◆ Passage to read
□ □ □

How did little Jenny Hargreaves become Jenny Eclair and elbow her way into the male dominated world of 1980s stand-up?

Daughter of Major Derek Hargreaves (spy?) and June Hargreaves (spy’s wife?) sister of Sara (born to be Head Girl) and Ben (the usurper), Jenny’s comedy career took off via drama school, cider, sausage rolls, sleeping with men who looked like they lived under a carpet, punk poetry, anorexia, bedsit misery, waitressing and not really having a clue about anything.

This was a world before microphones, mobile phones, before everyone gave up smoking or started taking coke. Jenny Eclair was on the comedy circuit before there really was a comedy circuit and was the first woman to win the Perrier Award along the way.

□ □ □

◆ Dataset content
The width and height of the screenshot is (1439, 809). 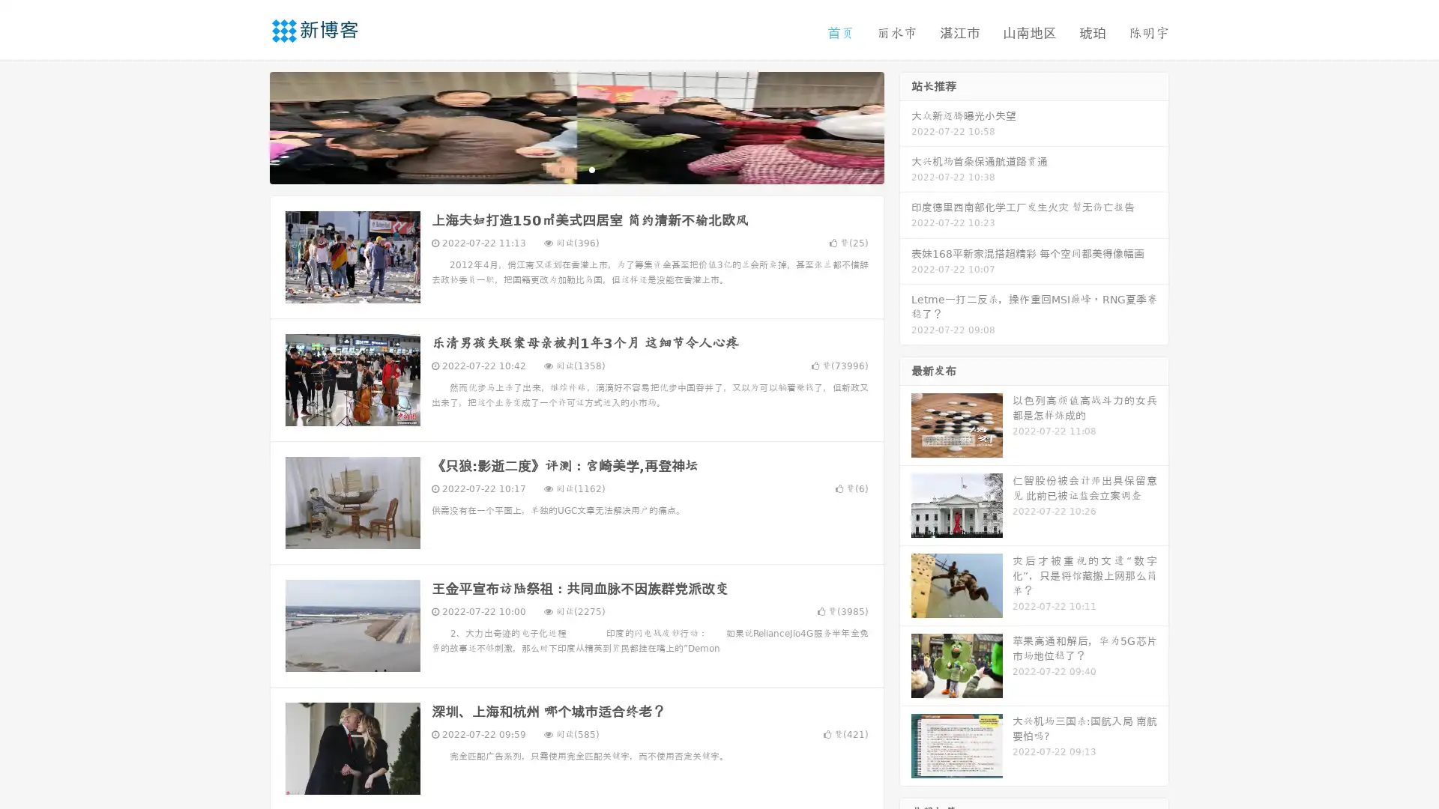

□ □ □

◆ Stated exercise
Reproduce the passage about Jenny Eclair in full, word for word. Rely only on the passage about Jenny Eclair.

◆ Answer to this task
How did little Jenny Hargreaves become Jenny Eclair and elbow her way into the male dominated world of 1980s stand-up?

Daughter of Major Derek Hargreaves (spy?) and June Hargreaves (spy’s wife?) sister of Sara (born to be Head Girl) and Ben (the usurper), Jenny’s comedy career took off via drama school, cider, sausage rolls, sleeping with men who looked like they lived under a carpet, punk poetry, anorexia, bedsit misery, waitressing and not really having a clue about anything.

This was a world before microphones, mobile phones, before everyone gave up smoking or started taking coke. Jenny Eclair was on the comedy circuit before there really was a comedy circuit and was the first woman to win the Perrier Award along the way.